Improving cedar/redwood trees near property line

Asked January 6, 2014, 1:36 PM EST

Neighbor and I want to improve property line. Want better screen and keep growth in control. When I planted little starts 30 years ago, I think I ended up with combo of cedar and redwood trees. Does attached image show that? Also several dead branches on the redwood? trees...is that blight? Risk to other trees for disease? I couldn't figure out how to send additional pictures that I have. Can send more if you would like to see the problem in greater detail. But thinking of doing the following: 1. Remove the 3 larger redwood? trees. Gets rid of possible blight problem and creates more room for other cedar trees. 2. Do light side pruning of cedars to get them to fill in. Is now a good time to prune cedars? Could I prune yet in late April...is that before spring growth? 3. Neighbor is offering to buy replacement shrubs/trees to fill in, but put on my property. Do you think some pyramidal arbrovitae would work? Or too much competition for sun and nutrients from cedars? Would a couple more cedars be better in gaps created when I remove the redwoods(?). Your advise on above stategy, and timing to prune remaining cedars?

Washington County Oregon

4 Responses

Hello,
From the photo, I don't believe those are redwoods. It looks to me like you have two kinds of "cedar" (I use quotations because neither is a true cedar): western redcedar and either Port-Orford-cedar or (possibly) Incense cedar. Here is a link to descriptions/photos of these species for you to compare:
western redcedar, Thuja plicata: http://oregonstate.edu/dept/ldplants/3plants.htm#thpl
Port-Orford-cedar: Chamaecyparis lawsoniana: http://oregonstate.edu/dept/ldplants/1plants.htm#chla

If Port-Orford-cedar, then probably the cause of the dead branches is a Phytopthora root disease (Port-Orford-cedar root rot). It is a common reason for these trees to die, but fortunately the western redcedars are not going to be affected by this disease. Although I can't confirm definitively from a photo, that's really what it looks like to me. It is very likely that the remaining Port-Orfords will eventually get it, so removing them gradually or all at once is likely in the cards.

My expertise is in forestry, not horticulture. So I can't speak with authority on the suitability of pyramidal arborvitae but if it is rated as shade tolerant then it seems like planting in the gaps would be okay. Winter is a good time to be pruning. Late April would not be ideal. However it seems like the trees are already pretty big to be pruning to get them to fill out. Again, I'm not a horticulturist. After taking out the Port-Orford-Cedars (if that's what they are), you will have a better sense of the available space to fill and whether you want to plant a new tree or let the remaining ones grow together.

Amy, thank you. I am going to post 3 more images to see if you still think they are Port Orford cedars. In any case, I will remove that species and research suitable replacement. And hope that, with some light pruning, I can get some more side growth with western red cedars.
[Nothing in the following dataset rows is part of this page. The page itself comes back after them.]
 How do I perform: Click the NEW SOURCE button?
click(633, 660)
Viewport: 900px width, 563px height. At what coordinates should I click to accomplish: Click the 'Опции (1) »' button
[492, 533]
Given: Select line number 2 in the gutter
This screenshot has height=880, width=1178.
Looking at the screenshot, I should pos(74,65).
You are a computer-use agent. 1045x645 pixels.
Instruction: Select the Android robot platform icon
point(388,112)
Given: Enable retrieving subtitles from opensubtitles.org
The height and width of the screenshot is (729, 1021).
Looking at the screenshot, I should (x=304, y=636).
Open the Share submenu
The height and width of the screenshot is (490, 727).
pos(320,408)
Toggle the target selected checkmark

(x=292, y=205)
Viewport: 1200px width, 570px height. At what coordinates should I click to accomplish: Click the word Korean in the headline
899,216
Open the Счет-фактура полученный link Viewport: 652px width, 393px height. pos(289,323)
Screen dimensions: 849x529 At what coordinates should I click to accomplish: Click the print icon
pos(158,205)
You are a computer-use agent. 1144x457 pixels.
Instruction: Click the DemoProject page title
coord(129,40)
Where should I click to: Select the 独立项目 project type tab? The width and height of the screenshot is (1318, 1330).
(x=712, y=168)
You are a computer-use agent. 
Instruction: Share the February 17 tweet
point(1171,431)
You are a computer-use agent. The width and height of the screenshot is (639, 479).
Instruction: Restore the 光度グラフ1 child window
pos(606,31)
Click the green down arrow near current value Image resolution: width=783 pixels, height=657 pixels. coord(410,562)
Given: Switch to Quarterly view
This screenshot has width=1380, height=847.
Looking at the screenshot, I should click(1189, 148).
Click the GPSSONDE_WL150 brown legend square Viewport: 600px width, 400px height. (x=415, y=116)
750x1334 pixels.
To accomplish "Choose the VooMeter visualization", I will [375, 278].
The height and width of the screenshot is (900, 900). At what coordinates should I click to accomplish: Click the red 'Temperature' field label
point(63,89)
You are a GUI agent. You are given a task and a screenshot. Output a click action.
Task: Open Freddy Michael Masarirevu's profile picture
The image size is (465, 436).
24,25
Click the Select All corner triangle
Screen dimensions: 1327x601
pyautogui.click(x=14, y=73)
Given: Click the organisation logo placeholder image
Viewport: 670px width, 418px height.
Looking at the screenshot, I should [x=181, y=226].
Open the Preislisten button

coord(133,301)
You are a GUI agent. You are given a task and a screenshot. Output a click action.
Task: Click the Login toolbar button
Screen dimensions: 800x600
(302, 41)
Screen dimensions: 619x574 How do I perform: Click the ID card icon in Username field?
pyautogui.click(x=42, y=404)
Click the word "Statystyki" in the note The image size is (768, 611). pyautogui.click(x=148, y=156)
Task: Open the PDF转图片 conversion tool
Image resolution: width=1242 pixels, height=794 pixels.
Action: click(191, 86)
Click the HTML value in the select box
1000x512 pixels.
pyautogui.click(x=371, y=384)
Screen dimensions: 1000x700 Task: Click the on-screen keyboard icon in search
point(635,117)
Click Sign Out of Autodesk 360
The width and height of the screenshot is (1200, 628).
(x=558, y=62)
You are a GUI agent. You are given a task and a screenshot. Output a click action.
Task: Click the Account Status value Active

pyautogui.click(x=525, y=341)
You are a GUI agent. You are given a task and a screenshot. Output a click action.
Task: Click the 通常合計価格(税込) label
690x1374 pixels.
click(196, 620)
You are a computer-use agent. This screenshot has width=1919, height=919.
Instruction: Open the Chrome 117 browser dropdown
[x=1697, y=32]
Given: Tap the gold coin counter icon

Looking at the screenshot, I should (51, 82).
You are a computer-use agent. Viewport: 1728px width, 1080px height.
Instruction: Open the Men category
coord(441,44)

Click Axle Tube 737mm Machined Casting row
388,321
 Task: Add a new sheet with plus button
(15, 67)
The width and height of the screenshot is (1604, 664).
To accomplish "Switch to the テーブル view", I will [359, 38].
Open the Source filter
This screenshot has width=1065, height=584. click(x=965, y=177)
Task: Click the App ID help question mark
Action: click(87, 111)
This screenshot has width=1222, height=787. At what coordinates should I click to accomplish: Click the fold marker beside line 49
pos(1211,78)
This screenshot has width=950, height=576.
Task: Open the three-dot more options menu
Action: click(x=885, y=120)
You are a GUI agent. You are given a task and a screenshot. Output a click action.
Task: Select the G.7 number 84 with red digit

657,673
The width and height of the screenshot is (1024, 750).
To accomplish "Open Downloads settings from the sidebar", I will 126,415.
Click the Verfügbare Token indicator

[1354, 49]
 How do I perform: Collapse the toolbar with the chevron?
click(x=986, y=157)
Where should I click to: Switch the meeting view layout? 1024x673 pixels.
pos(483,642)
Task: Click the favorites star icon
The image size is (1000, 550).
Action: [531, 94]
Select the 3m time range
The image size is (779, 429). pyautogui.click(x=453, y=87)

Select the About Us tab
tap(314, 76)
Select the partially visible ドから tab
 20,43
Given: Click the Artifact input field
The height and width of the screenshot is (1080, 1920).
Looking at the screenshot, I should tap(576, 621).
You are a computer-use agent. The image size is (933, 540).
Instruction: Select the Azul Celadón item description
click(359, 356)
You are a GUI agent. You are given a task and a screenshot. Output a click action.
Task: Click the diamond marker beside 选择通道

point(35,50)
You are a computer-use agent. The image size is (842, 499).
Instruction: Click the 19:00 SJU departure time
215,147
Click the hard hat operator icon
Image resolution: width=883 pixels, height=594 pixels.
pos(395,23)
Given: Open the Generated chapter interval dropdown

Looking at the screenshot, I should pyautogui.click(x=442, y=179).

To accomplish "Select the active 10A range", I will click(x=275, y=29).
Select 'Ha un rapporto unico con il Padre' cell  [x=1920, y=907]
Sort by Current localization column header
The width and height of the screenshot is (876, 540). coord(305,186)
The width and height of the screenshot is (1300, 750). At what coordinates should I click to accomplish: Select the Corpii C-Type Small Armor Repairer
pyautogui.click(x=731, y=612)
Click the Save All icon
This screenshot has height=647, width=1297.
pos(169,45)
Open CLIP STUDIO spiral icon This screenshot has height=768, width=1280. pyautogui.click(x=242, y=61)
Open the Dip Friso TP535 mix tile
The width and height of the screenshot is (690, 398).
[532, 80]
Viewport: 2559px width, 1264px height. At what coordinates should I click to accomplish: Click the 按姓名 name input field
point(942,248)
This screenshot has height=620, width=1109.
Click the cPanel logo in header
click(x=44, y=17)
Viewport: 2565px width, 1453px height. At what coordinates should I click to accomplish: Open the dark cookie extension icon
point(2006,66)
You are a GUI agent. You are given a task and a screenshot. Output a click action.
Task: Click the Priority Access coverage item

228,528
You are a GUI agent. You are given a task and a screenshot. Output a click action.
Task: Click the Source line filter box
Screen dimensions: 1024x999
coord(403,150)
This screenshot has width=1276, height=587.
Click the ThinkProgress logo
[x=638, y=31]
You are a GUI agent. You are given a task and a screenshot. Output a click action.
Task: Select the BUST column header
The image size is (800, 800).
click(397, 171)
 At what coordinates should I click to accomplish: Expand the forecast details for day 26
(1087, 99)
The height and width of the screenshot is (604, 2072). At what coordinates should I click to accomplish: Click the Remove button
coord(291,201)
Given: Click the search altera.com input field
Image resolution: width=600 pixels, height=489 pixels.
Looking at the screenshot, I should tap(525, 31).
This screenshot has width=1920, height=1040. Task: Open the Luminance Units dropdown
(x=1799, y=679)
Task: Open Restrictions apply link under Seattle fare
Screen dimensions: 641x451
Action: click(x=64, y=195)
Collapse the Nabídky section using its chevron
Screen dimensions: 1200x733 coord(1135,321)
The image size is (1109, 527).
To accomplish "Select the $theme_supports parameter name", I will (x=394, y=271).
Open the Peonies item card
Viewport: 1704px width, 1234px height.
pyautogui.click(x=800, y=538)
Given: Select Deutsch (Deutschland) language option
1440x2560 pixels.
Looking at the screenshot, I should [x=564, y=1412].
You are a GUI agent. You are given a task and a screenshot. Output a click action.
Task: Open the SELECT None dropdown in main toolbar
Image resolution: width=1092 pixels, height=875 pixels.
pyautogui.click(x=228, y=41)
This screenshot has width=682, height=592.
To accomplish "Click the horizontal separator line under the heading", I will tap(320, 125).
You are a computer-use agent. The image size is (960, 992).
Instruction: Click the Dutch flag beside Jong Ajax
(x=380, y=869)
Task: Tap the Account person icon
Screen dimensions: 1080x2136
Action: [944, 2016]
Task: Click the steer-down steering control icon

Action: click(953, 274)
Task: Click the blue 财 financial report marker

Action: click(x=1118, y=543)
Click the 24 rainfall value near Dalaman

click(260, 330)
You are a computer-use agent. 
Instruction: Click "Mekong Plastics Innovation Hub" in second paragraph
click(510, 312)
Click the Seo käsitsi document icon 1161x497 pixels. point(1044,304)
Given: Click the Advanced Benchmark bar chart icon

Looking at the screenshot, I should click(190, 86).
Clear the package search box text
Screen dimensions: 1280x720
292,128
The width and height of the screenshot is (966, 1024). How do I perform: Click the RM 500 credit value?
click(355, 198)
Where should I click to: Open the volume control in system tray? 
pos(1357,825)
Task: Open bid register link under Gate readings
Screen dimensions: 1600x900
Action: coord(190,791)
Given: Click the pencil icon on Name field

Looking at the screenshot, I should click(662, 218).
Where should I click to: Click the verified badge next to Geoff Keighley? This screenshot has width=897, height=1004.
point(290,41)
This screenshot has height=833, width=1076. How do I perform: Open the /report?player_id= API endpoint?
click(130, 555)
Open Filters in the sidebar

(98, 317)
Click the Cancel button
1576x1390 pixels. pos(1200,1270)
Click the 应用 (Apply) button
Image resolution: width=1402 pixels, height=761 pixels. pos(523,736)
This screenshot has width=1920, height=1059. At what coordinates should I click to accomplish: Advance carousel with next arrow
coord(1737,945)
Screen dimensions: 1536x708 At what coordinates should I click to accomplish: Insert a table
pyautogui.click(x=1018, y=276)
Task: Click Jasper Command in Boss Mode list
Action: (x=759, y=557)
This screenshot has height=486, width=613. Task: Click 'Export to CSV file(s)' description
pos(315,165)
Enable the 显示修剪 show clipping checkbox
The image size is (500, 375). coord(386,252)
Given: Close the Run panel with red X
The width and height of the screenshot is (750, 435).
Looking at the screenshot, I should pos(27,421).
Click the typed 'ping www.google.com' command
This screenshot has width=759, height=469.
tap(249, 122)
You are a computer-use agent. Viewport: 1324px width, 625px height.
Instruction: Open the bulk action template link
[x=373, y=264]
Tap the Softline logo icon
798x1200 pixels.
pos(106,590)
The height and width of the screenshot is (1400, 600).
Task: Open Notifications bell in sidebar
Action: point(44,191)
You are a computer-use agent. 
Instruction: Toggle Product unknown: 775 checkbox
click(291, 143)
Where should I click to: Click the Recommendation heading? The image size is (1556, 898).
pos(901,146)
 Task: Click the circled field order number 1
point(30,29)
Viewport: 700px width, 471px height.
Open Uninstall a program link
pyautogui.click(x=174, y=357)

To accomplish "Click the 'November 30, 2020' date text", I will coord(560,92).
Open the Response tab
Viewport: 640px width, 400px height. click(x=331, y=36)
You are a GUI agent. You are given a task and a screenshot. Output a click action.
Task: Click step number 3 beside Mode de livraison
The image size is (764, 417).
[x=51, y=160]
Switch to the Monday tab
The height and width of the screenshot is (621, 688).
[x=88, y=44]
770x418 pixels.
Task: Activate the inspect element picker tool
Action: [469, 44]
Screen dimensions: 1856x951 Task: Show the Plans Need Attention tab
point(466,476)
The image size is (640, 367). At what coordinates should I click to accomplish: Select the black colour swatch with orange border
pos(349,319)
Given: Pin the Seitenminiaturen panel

And then let add a couple more western red cedars or pyramidal arbrovitae depending on preference of neighbor.

Amy, thank you. I am going to post 3 more images to see if you still think they are Port Orford cedars. In any case, I will remove that species and research suitable replacement. And hope that, with some light pruning, I can get some more side growth with western red cedars. And then let add a couple more western red cedars or pyramidal arbrovitae depending on preference of neighbor.

Thanks for the additional pictures. I am confident they are Port Orford cedars. I've attached a photo that shows the foliage and the cones of the three "cedars". Looking at the shape of the cones is often the easiest way to tell them apart. Good luck with your trees.